**GOAL 1**
Can you retype the essay about coffee mugs word for word, between "I could go on" and "minds, and actions.", inclusive?
**GOAL 2**
Could you extend the essay about coffee mugs and small victories, picking up after its final sentence?

**QUOTED PASSAGE**
+-------+

Celebrate the Small Victories
There is a navy-blue mug in my kitchen cabinet with pretty, white cursive that reads, “Celebrate the small victories.” I purchased this mug for $5.00 at Target on an afternoon when my husband (then fiancé) was sick and needed me to pickup some Theraflu. I like to collect mugs because I believe each one can tell a story. As I like to call my morning coffee my “hug in a cup,” despite how silly it may sound, I believe that what I pour my coffee into helps shape my morning routine.
My mug with Aragorn from Lord of the Rings sends my mind to thoughts of bravery and loyalty.
My mug that says “Pumpkin Spice Everything” puts a smile on my face and makes me want to put on the coziest sweater and jump in a pile of leaves.
My mug that says, “This girl loves sleep” (which I typically reserve for my evening tea) encourages a yawn.
I could go on and on with the overflow of mugs in our kitchen, but the point is, the messages we see, read, and accept, have an influence on our thoughts, minds, and actions.
When I drink from my “Celebrate the small victories” mug, I recount in my mind the small things I have accomplished. Small things add up. Small things matter just as much as the big things, because often times you can’t have one without another, and often times, it is the small victories such as saying “no” to the snooze button on your alarm or finishing a book that you were committed to reading, that can make a difference.

+-------+

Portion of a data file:
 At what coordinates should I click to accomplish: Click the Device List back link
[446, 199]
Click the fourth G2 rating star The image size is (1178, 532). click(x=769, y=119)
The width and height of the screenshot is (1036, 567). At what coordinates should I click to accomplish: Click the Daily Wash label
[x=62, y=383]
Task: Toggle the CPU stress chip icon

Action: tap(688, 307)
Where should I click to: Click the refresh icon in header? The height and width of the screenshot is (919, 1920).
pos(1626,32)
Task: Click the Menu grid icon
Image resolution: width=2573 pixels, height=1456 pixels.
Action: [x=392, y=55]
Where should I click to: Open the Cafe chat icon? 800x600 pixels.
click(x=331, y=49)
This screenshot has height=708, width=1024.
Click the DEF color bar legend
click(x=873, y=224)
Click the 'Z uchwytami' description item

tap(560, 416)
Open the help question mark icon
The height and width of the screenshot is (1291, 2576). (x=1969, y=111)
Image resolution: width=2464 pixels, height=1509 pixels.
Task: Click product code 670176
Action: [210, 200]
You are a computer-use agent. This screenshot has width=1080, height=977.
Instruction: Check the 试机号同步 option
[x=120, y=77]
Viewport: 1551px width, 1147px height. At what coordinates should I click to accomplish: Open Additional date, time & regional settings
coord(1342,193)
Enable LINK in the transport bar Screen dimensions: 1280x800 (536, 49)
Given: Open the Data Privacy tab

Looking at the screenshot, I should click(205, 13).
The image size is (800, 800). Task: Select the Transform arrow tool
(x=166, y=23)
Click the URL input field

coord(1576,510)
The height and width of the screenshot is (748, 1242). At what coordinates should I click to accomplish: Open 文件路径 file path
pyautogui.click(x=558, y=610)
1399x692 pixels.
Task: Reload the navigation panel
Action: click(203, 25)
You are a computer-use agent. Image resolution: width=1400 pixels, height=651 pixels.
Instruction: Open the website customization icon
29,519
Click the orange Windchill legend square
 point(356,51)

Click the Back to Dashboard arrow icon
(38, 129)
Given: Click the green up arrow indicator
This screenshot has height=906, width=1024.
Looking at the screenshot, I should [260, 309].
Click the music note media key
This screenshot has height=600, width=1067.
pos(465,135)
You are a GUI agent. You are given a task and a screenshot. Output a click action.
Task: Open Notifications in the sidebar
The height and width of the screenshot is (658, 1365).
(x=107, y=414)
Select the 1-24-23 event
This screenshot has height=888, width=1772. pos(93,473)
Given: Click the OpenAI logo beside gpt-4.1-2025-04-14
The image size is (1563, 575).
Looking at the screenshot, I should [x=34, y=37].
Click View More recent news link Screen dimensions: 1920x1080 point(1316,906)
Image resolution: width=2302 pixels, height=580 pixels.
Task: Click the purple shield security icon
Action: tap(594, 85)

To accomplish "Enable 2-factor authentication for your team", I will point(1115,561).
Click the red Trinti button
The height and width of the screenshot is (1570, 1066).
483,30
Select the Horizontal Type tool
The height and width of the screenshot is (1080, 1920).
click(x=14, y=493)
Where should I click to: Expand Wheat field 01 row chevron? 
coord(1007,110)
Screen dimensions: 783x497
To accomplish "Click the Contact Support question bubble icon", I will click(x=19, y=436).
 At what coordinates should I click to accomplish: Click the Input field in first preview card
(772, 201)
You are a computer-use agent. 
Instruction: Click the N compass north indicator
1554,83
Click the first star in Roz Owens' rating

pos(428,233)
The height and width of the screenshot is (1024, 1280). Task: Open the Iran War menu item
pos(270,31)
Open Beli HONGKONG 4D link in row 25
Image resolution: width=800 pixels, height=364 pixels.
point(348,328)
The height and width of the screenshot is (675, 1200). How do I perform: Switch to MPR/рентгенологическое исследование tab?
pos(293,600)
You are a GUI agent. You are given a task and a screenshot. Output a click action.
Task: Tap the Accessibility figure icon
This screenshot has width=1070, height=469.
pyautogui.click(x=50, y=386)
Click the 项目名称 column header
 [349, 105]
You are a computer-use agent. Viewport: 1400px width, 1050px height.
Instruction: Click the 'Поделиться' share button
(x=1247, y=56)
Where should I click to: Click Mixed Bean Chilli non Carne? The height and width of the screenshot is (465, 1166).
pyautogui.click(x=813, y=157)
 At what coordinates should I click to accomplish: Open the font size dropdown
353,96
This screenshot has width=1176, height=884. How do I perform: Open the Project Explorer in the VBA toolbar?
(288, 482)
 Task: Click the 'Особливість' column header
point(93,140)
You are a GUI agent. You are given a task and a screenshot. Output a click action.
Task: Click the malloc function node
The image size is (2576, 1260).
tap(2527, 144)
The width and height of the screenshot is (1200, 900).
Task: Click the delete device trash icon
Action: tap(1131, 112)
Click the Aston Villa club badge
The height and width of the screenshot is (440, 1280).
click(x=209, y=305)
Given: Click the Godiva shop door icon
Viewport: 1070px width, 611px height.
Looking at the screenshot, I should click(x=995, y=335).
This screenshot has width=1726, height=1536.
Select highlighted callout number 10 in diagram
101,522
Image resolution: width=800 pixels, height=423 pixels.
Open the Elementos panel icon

+-------+

**RIGHT ANSWER 1**
I could go on and on with the overflow of mugs in our kitchen, but the point is, the messages we see, read, and accept, have an influence on our thoughts, minds, and actions.

**RIGHT ANSWER 2**
It’s easy to feel like the “big victories” are what matter. You know, those things that will get other people noticing your success. Those things that turn heads and make ripples. It’s natural to desire major victories- who wouldn’t want that? Big victories are made up of a dozen small victories though. People who are have been delivered from the enslavement of drugs and alcohol celebrate the big victories such as year anniversaries. When I personally got sober though, I had to start out by celebrating one day at a time. One day sober may seem miniscule in the grand scheme of things, but recently I acknowledged 3.5 years sober, and I had to stop and think about all of those small, daily victories that added up to the 3.5 years I now have.
So, what else can small victories look like? Perhaps it looks like asking for help when you don’t know the answer, or maybe it is having a healthy conversation with your co-worker when you don’t see eye to eye. What if victory for you looked like sticking to your schedule that day because you struggle with consistency? On the other hand, what if practicing flexibility with your schedule was a victory you needed?
When we begin to acknowledge and then celebrate the small victories we accomplish every single day, we start realizing that every moment matters. Time becomes more precious and actions are marked with intention. You better believe that the mornings I get up at my first alarm, I start celebrating. It’s a victory for me.
Your victories might not seem like victories to other people, and that’s one reason you should never assess your success by the approval and celebration you receive from others. Other people’s approval does not determine victory or defeat. All too often though, that becomes the norm. Success is ruled by another person’s opinion.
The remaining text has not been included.